Islam tidak bersikap feodal dan veded-interest dengan memonumenkan
Muhammad sebagai manusia, karena yang terpenting adalah kasih sayang
Allah yang dibawanya untuk seluruh ummat manusia.
Muhammad bukan
founding father of Islam. Agama tidak didirikan oleh Nabi, Rasul atau
manusia. Agama bukan buatan atau ciptaan yang selain Allah. Otoritas
atas kehidupan manusia seratus persen berada di tangan Allah, dan para
Nabi hanya menyampaikannya.
Kedua, hijrah sebagai acuan pokok
ilmu, ajaran dan cinta kasih Islam. Anda jualan soto kudus misalnya itu
menghijrahkan soto ke pembeli dan si pembeli menghijrahkan uang kepada
Anda.
Anda kentut dan buang air besar itu menghijrahkan sampah
biologis ke lubang WC. Anda nikah dan akhirnya melahirkan anak ( manak )
itu menghijrahkan sperma ke ovum istri.
Anda menghijrahkan uang
Anda ke brangkas bank. Anda menghijrahkan diri Anda yang kotor kemudian
bertaubat kepada Allah. Hidup adalah hijrah dariNya menuju
keharibaanNya.
Kaena sesungguhnya hidup hanya berlangsung dalam konsep dan mekanisme hijrah.

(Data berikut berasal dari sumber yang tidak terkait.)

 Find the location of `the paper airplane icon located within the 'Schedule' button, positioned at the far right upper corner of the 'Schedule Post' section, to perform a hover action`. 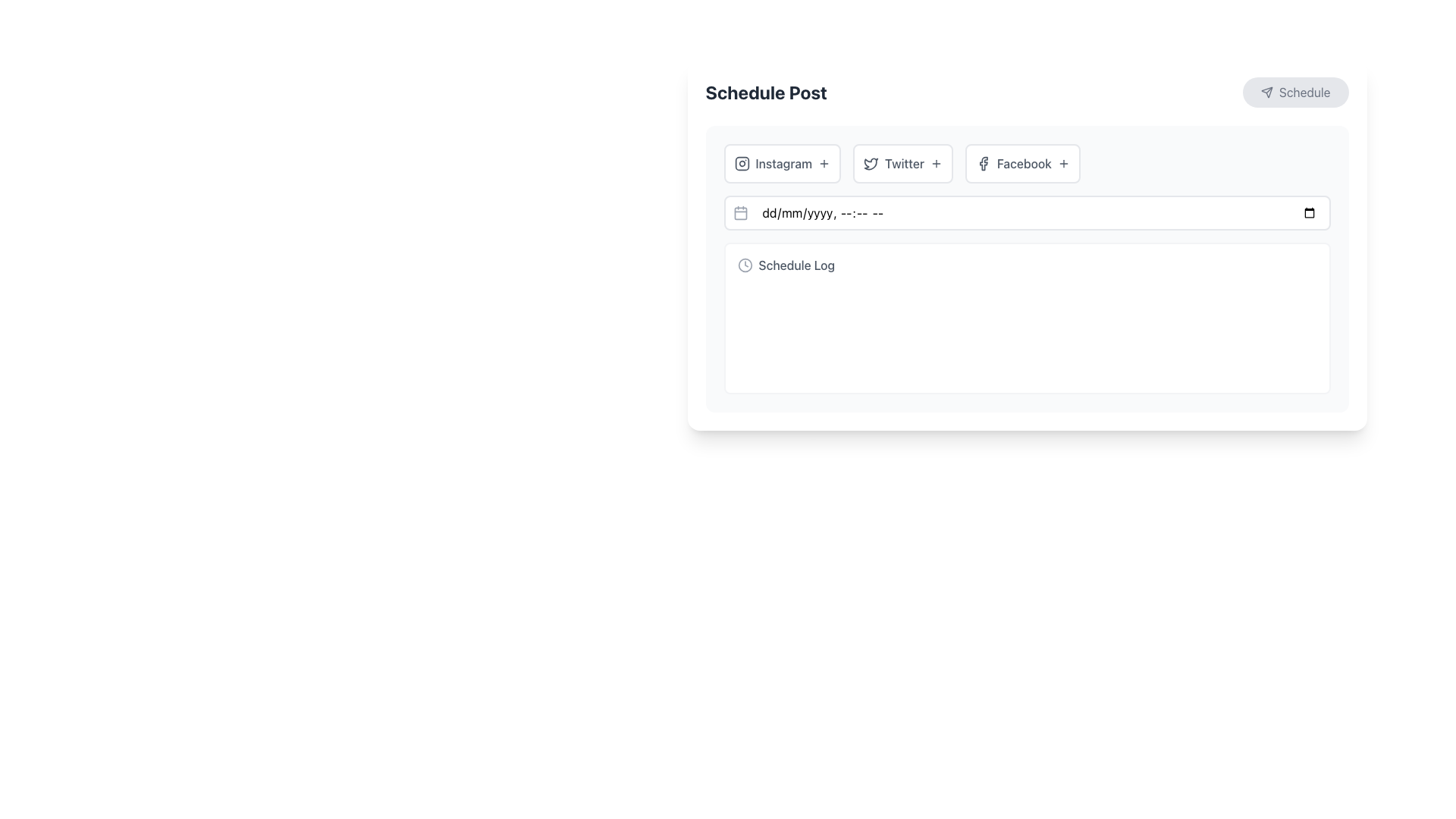

the paper airplane icon located within the 'Schedule' button, positioned at the far right upper corner of the 'Schedule Post' section, to perform a hover action is located at coordinates (1266, 93).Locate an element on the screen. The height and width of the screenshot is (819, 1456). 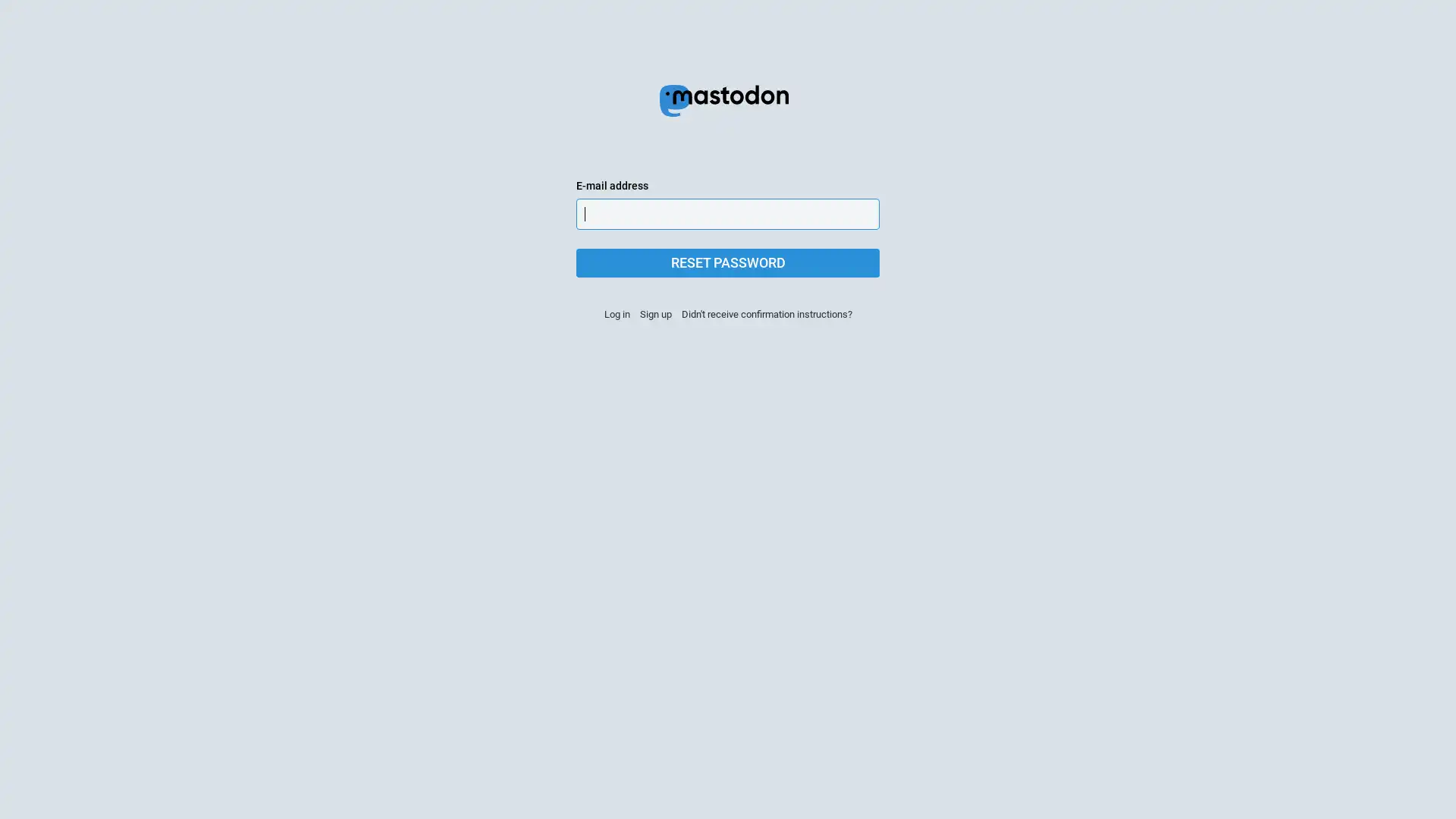
RESET PASSWORD is located at coordinates (728, 262).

Tidak ada benda, makhluk, peristiwa atau apapun saja dalam kehidupan ini yang tidak berhijrah.
Menjadi jelas bahwa empasis nilai Islam tidak pada Muhammad Saw, melainkan pada nilai Hijrah itu sendiri.

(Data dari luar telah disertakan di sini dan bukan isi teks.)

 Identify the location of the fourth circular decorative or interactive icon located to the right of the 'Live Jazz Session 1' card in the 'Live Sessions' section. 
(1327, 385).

Ketiga, metodologi dan strategi hijrah. Yang dilakukan pertama-tama
oleh Rasulullah saw. begitu tiba di Madinah adalah mempersaudarakan Kaum
Muhajirin dengan Kaum Anshor. “Mempersaudarakan” ini sangat luas
maknanya: mempersaudarakan dalam konteks transaksi kultural, sosiologis,
politis dan lain sebagainya. Negara kita sering ribut, tawuran, aksi-aksi
anarki yang membabi buta, aksi demo ormas-ormas yang mengatas namakan agama
semakin marak terjadi. Akhirnya menjadikan kerusuhan ,kekacauan dan
tumpang -tindih kepentingan semakin parah sehingga banyak bergelimang
nyawa yang terhempas sia -sia.
Hal itu terjadi karena konsep
persaudaraan kita tidak digali, diterjemahkan dan dirumuskan ke dalam
konsep nasionalisme, persatuan dan kesatuan yang jelas. Ketidakjelasan
konsep itu membuahkan ketidakmenentuan komunikasi, etika pergaulan antar
kelompok, kecurangan politik, dan menjadi lebih parah lagi karena
kepemimpinan ilmu kenegaraan Indonesia tidak bersedia mensyukuri ilmu
dan ajaran Allah yang mendialektikakan konteks-konteks horisontal dengan
vertikal.
Bahkan, kalau tidak karena perlindungan dan kasih
sayang Allah kepada rakyat kecil, negara Indonesia tidak akan sanggup
menyelamatkan dirinya sendiri. Hancur lebur.......!!